Shoot, maybe she wasn’t even with the man who’d grabbed her. He could’ve been working with anyone.
The car slowed slightly, and she realized she could see the brake lights from inside the trunk if she twisted her head. One little light was all that stood between her and the rest of the world.
Weren’t there emergency releases on the insides of trunks?
If she could twist and turn around, maybe she could move enough to release it. Lift up her arms and grab it or nudge it somehow. Why hadn’t she ever looked in her own trunk before?
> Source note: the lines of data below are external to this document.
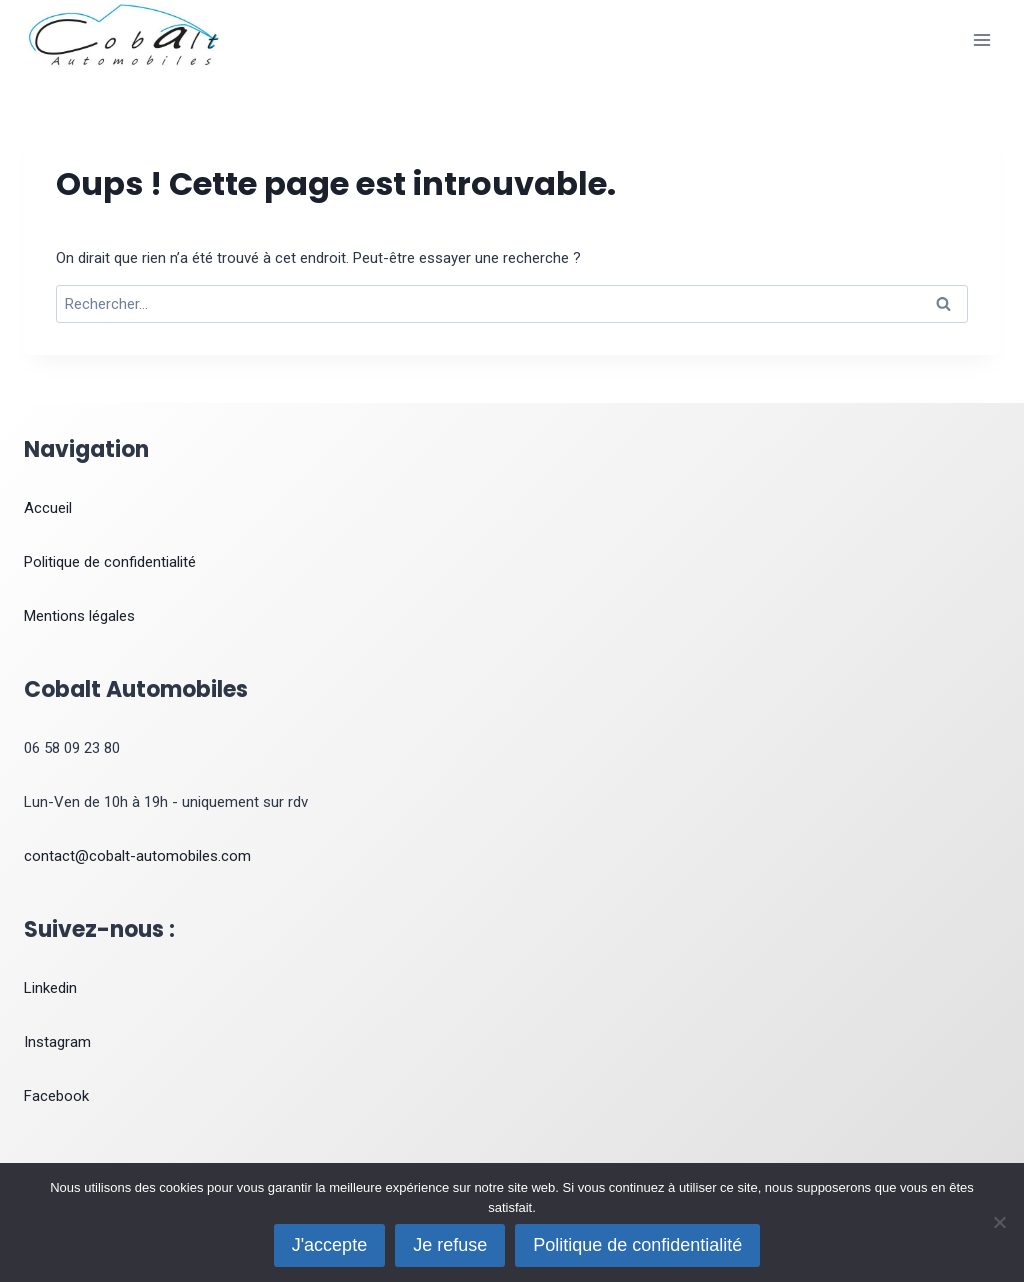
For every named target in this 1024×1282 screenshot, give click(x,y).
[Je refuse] (999, 1222)
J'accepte (329, 1245)
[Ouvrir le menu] (981, 39)
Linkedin (50, 988)
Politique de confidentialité (110, 562)
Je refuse (450, 1245)
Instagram (57, 1042)
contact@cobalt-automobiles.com (137, 856)
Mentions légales (79, 616)
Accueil (48, 508)
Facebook (56, 1096)
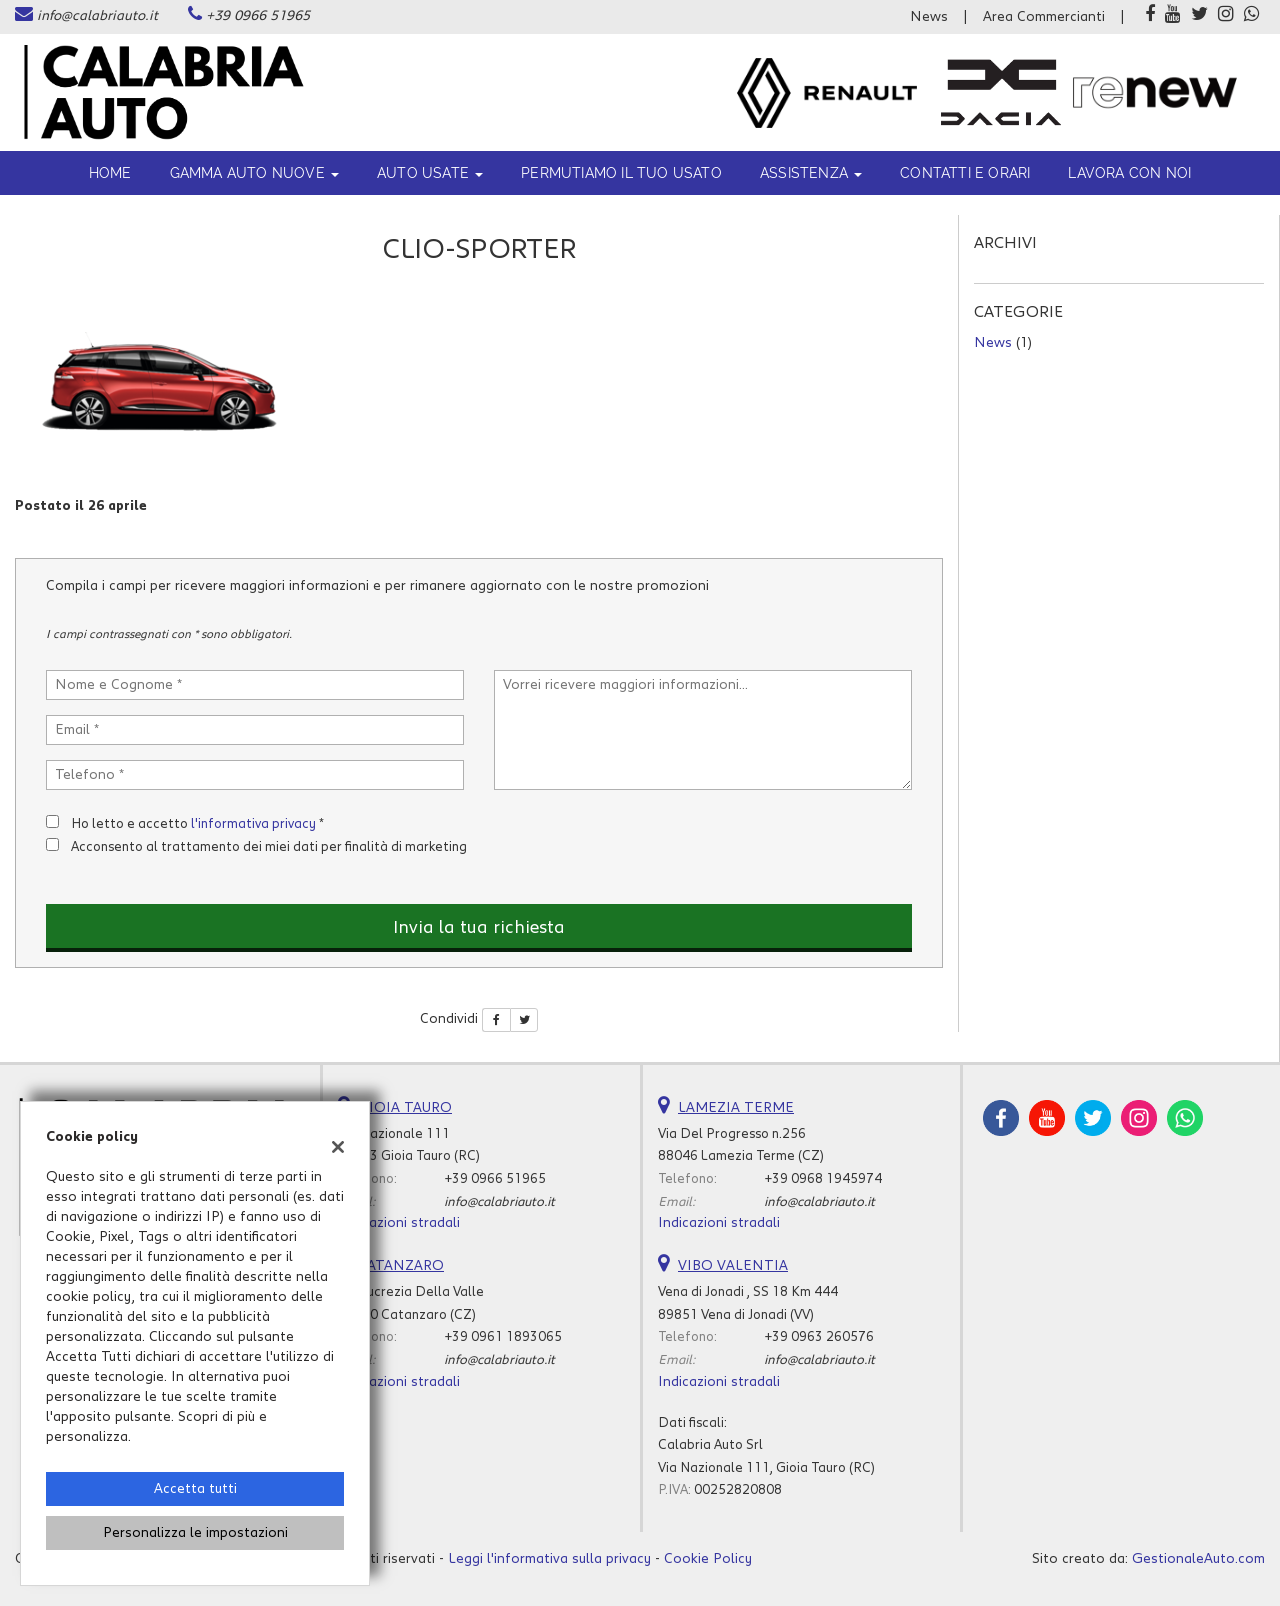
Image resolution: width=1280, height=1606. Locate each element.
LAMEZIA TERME (736, 1108)
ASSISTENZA (811, 173)
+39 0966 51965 (258, 16)
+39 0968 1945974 (823, 1179)
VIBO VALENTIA (733, 1266)
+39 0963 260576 (819, 1337)
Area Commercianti (1044, 17)
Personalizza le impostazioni (195, 1533)
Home (110, 173)
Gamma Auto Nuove (254, 173)
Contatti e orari (965, 173)
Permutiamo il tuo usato (621, 173)
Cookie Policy (708, 1559)
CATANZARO (401, 1266)
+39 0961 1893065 (503, 1337)
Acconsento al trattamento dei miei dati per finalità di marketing (269, 847)
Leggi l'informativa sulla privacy (549, 1559)
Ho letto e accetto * (197, 824)
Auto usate (430, 173)
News (929, 17)
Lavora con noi (1129, 173)
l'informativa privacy (253, 824)
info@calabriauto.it (97, 16)
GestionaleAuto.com (1198, 1559)
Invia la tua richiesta (479, 928)
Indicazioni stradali (399, 1223)
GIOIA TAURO (405, 1108)
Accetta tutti (195, 1489)
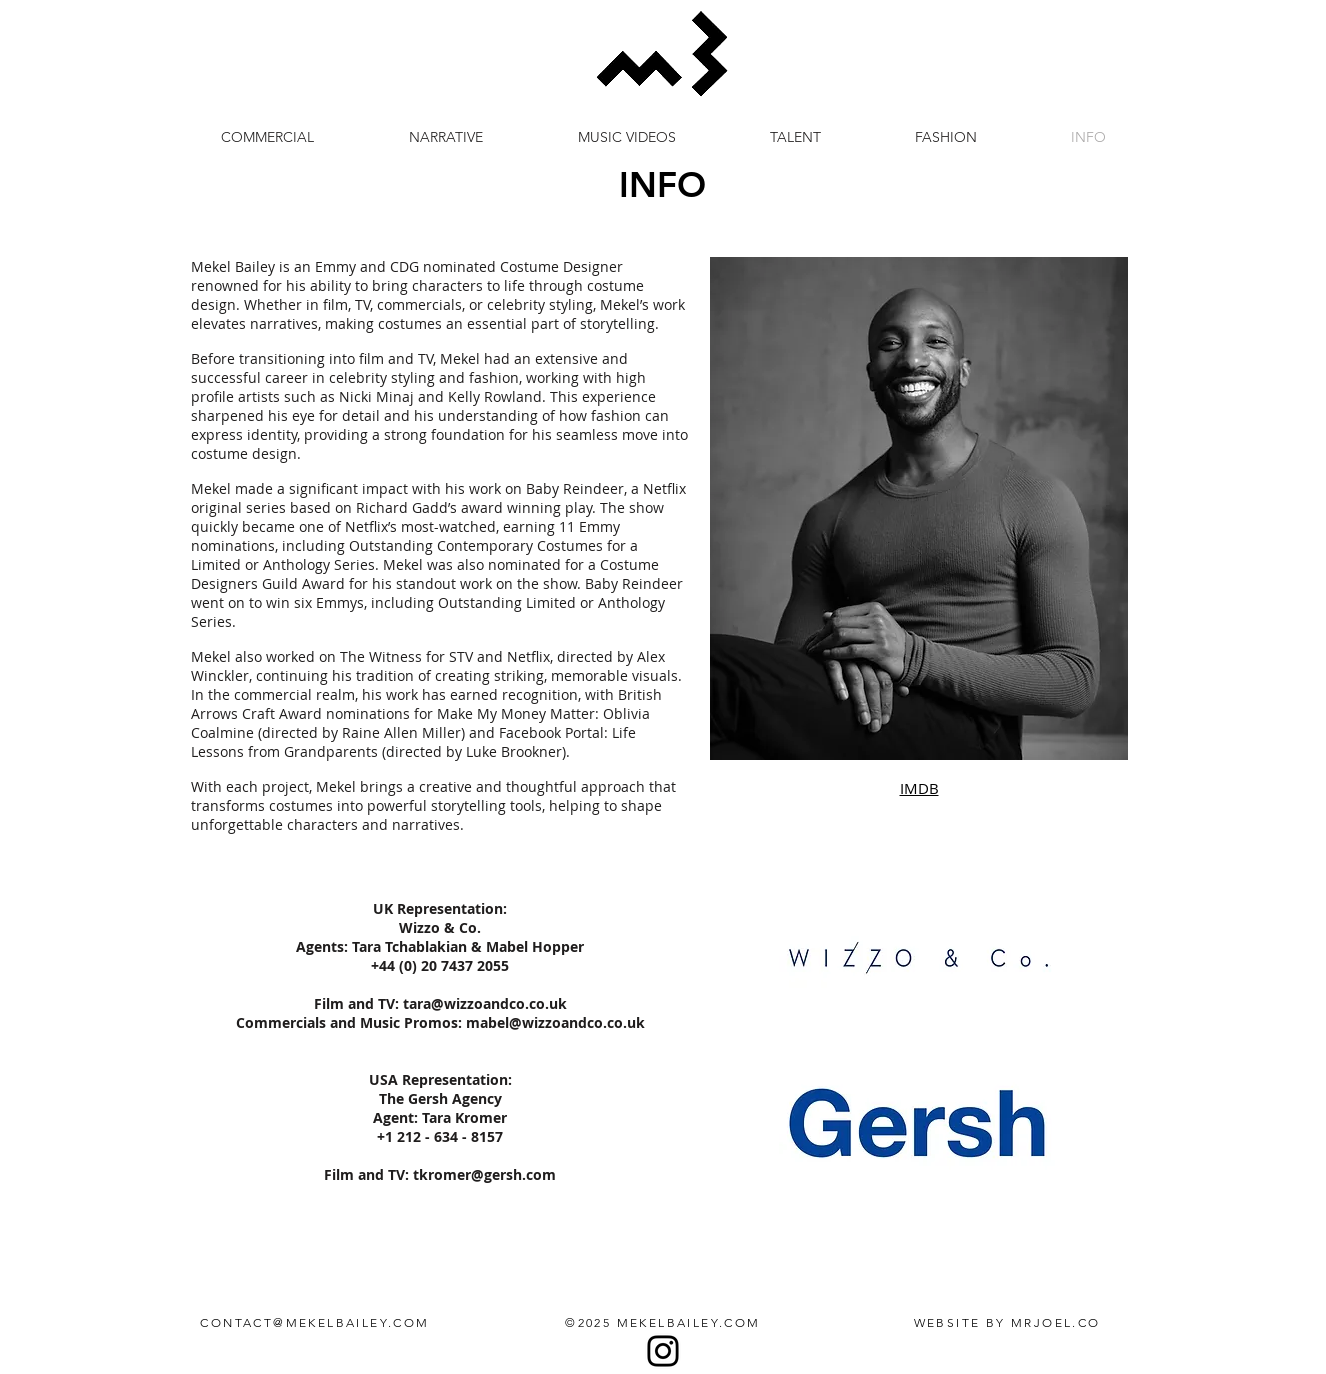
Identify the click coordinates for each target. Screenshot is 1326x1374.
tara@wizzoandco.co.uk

Sure, it was probably different in an SUV, but wasn’t that something she should pay attention to?
Throwing her body to one side, she smacked her head against the back of the vehicle. With a lot of wiggling and frustration, she finally managed to turn herself so that she was facing the back of the vehicle. She lifted her bound wrists, fumbling in the darkness.
A car honked behind them, and as the car she was in pulled forward again, she realized this was her chance. Someone was around. Someone would see her.
Kicking as hard as she could at the brake lights, she screamed.
She grabbed onto something with numb hands and tried to open the trunk. Tried to free herself.
Kicking harder and harder, she finally kicked out the entire brake light. The car behind them honked again and again. A siren sounded from nearby, and she kept kicking and fumbling in the darkness, sobbing.
The car she was in sped up and swerved, and she screamed as she was thrown around the back of the trunk. They suddenly swerved off the road, and as her head hit the top of the trunk, everything faded to blackness.